The PaydayFreeLandia coalition, which represents the wide swath of the U.S. where predatory payday lending is legally prohibited, released the following statement:
“The OCC’s action is deeply alarming to all who care about responsible lending and the right and responsibility of states to protect their residents and oversee commerce within their borders. The OCC’s federal fintech charter recklessly endangers working families, people and communities of color, older Americans, and others who are targeted by predatory payday lenders and their ilk. This charter would be disastrous for our states and we call on the OCC to withdraw it immediately.
“Over 90 million Americans – more than one third of the country – live in jurisdictions where payday lending is illegal. Thanks to our states’ consumer protection laws, we save billions of dollars each year in predatory payday loan fees that trap people in long-term, devastating cycles of debt. Our states’ residents avoid the economic fallout that payday lending inflicts on borrowers – excessive overdrafts, unpaid bills, closed bank accounts, bankruptcies. The average payday loan borrower has 10 loans per year at 400% interest. People in our states are significantly better off and address financial shortfalls in ways that don’t lead to these abusive debt traps.

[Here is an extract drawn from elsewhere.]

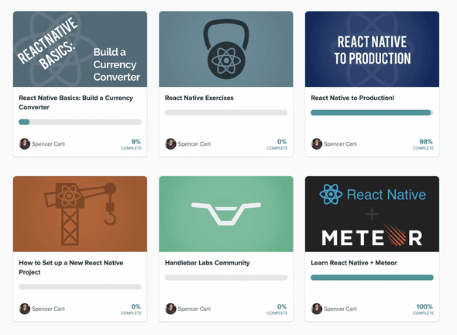Click the crane icon course image
Screen dimensions: 457x335
(80, 214)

“The OCC charter throws the door to the hen house wide open for the payday loan foxes that have long sought to dig their way into our states. Indeed most of our states have never permitted payday lending, but several, like South Dakota – where citizens overwhelmingly voted in favor of a 36% interest rate cap this past November– have moved to expel financial predators from their borders. We have had to wage intensive campaigns against the payday loan industry to secure and defend our states’ vital consumer protections, both in our legislative houses and at the ballot box, and . we intend to keep payday lending out of our states.”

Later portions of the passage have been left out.